Task instructions:
Copy word for word the stretch of the GroBrain "About us" page from "Camilla has been" through "in the community..".

Document extract:
• • •

About us

  • Camilla Douglas

    FOUNDER

    Camilla has been a leading developer and trainer in parenting for over 25 years. She was instrumental in the national development of the Positive Parenting programme in the 1990s, creating the Time Out series and training teams to deliver parenting support in the community..

    An early advocate of brain science communication in the UK, Camilla founded GroBrain in 2008 to disseminate learning for practitioners and parents. She has drawn on her skills as a course developer, practitioner trainer, parent and artist to translate complex scientific theories into simple visuals which practitioners find easy to use and parents find easy to understand and implement.

  • Rosie Renshaw

    DIRECTOR

    Rosie is a child and family practitioner with a wide range of experience working with children aged 0-18 and their families. She has delivered intensive therapeutic services and family support to children on the edge of care, in care, post-adoption and excluded from education, in a range of local authority and voluntary sector services. Before joining Grobrain in 2012, Rosie specialised in working with families antenatally and postnatally facing multiple and complex adversities, to support families to keep their baby with them where possible. Using her family therapy experience, Rosie has worked with families experiencing mental health difficulties, domestic abuse, substance misuse and in the safeguarding arena. This included being part of the Parents under Pressure RCT evaluation, a collaboration between NSPCC and Professor Jane Barlow. Rosie brings to GroBrain her talent for translating complex science into practice and devising engaging training techniques alongside her own experience of being a parent.

• • •

Record extracts:
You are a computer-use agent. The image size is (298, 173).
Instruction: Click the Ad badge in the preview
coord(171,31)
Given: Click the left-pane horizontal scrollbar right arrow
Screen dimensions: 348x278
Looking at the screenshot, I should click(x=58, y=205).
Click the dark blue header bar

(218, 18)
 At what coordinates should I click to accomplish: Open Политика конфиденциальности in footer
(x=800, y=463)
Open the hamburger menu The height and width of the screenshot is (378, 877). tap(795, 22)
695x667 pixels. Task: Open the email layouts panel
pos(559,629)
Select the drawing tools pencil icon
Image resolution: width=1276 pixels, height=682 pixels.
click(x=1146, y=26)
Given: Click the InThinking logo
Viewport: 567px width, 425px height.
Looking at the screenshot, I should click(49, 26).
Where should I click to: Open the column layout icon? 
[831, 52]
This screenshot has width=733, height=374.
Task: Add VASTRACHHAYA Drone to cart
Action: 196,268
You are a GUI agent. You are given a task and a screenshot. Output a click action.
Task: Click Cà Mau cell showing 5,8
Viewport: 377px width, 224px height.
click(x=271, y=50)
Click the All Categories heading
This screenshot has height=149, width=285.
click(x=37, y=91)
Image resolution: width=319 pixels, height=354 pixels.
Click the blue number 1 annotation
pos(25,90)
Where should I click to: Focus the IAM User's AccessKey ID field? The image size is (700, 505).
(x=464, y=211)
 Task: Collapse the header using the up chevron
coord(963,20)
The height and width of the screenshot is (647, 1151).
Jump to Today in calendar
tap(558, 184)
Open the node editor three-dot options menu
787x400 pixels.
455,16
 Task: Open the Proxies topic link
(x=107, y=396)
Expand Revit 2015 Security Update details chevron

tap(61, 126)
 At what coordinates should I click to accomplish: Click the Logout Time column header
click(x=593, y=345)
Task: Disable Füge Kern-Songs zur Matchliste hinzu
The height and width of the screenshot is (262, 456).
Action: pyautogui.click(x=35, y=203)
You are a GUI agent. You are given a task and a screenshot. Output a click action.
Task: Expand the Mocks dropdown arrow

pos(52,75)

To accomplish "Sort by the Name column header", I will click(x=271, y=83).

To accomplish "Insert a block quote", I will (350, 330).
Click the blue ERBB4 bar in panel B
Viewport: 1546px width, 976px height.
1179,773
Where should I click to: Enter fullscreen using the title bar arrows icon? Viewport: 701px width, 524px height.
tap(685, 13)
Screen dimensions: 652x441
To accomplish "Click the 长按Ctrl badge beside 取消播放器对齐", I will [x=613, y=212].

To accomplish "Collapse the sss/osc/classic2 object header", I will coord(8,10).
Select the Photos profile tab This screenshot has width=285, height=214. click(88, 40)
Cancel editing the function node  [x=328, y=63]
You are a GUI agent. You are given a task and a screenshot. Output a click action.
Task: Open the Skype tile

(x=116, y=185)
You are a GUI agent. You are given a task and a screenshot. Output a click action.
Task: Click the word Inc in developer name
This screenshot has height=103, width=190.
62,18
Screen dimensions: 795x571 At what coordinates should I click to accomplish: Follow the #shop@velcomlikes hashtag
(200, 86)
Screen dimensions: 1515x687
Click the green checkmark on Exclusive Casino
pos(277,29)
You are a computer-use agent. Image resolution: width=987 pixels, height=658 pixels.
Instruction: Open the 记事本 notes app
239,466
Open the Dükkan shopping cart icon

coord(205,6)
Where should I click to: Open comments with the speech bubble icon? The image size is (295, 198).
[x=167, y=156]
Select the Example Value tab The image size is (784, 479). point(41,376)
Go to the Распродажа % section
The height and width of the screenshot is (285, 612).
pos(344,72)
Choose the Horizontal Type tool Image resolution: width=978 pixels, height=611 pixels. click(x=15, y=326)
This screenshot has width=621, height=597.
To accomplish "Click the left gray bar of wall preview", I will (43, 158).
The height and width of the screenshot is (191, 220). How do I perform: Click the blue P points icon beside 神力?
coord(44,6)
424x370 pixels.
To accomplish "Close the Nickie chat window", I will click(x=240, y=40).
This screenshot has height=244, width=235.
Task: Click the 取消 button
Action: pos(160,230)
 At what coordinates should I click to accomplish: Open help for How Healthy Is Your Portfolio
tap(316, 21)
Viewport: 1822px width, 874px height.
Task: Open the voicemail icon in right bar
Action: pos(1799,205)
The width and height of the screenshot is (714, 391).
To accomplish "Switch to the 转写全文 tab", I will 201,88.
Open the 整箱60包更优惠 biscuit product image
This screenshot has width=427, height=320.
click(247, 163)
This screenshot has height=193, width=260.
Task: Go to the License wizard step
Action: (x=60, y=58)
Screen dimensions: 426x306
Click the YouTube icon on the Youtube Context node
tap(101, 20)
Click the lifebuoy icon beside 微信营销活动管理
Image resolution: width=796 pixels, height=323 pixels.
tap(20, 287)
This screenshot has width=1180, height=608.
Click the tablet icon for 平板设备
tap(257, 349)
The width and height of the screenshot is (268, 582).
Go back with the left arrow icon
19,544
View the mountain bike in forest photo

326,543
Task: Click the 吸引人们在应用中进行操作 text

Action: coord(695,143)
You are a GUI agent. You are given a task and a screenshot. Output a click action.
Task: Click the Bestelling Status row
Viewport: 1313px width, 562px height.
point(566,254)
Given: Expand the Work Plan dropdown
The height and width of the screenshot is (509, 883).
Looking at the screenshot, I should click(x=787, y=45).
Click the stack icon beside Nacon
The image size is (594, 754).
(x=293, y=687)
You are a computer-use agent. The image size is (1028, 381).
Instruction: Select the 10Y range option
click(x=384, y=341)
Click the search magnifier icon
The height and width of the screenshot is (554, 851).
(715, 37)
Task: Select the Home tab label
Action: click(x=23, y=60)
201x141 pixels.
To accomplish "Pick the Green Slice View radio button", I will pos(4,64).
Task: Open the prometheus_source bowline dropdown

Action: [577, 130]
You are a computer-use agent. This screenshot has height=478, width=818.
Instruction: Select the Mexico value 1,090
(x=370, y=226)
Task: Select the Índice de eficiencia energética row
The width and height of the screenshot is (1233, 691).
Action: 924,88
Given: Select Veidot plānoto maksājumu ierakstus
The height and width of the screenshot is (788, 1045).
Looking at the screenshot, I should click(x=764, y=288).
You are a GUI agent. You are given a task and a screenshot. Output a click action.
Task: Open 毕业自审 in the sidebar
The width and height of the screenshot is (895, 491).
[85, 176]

• • •

Answer to the problem:
Camilla has been a leading developer and trainer in parenting for over 25 years. She was instrumental in the national development of the Positive Parenting programme in the 1990s, creating the Time Out series and training teams to deliver parenting support in the community..